From the 17th century onwards, parishes were gradually given various civil functions under the poor laws, in addition to their original ecclesiastical functions. In some cases, including Astbury, the civil functions were exercised by each township separately rather than the parish as a whole. In 1866, the legal definition of 'parish' was changed to be the areas used for administering the poor laws, and so each township became a civil parish. There has therefore been no civil parish called Astbury since 1866, although the name of the ecclesiastical parish remains Astbury.

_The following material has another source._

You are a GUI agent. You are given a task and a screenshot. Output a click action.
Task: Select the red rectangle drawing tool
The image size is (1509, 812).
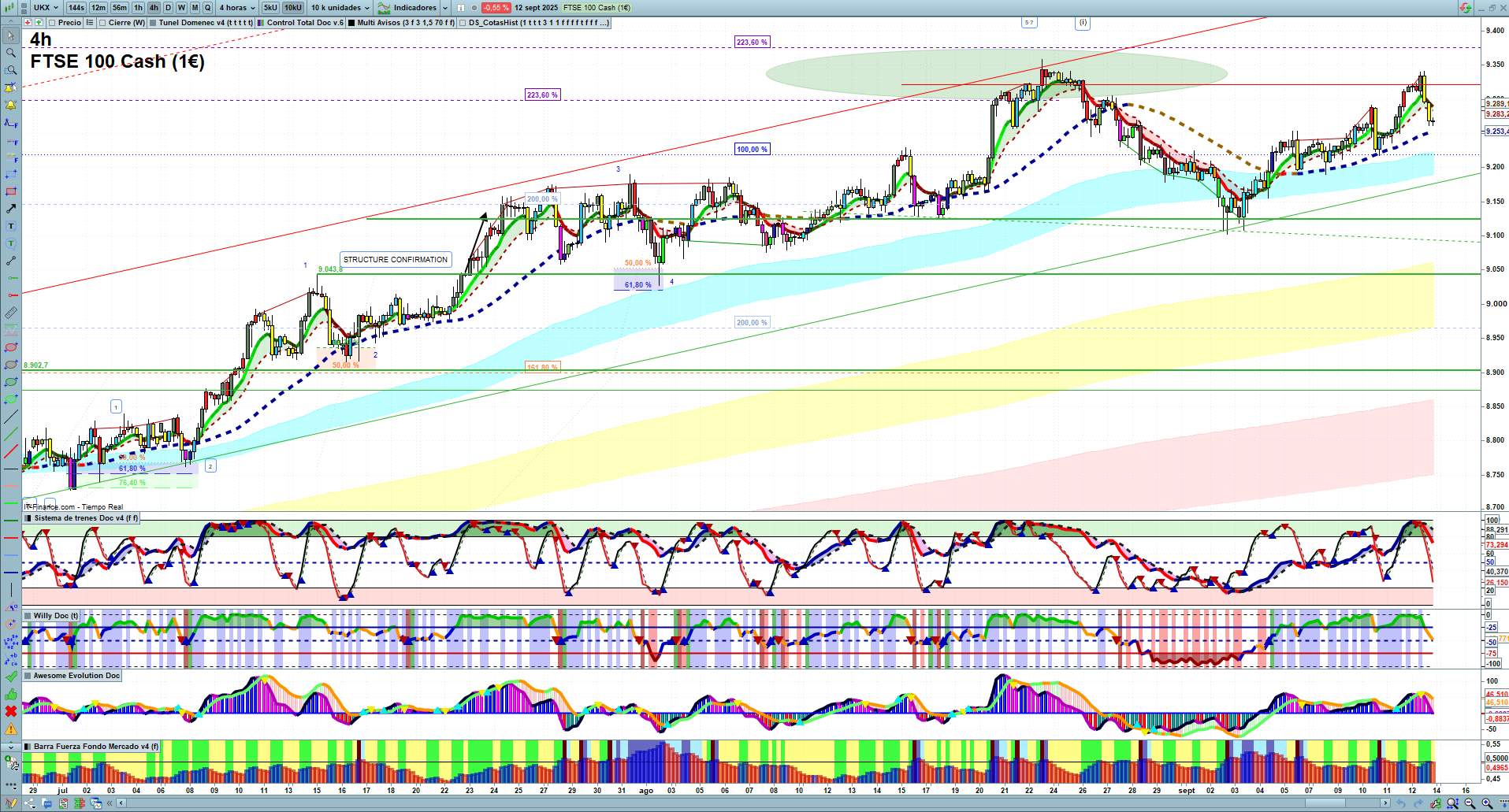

Newbold Astbury was placed under a grouped parish council with neighbouring Moreton cum Alcumlow in 1975.

==Landmarks==

St. Mary's at Astbury is a large 12th-century church, rebuilt on a unique trapezoidal plan in the 13th and 14th centuries. There is a 14th-century effigy of a knight in the Lady Chapel, and another, possibly earlier, canopied tomb in the churchyard. A fragment of a Saxon cross is built into the exterior wall. Ada, fourth daughter of David, 9th Earl of Huntingdon (c1144-1219), is buried here. The church stands at the apex of the village green and is in the Early English and Perpendicular styles, built between the 13th and 15th centuries. The church was built of millstone grit and the detached spire of the mid-14th century looks to be earlier. Inside the proportions and the furniture are both distinguished. The fine woodwork includes 15th-century stalls, screen, and magnificent roofs. Sir Gilbert Scott was responsible for a modest restoration in 1862.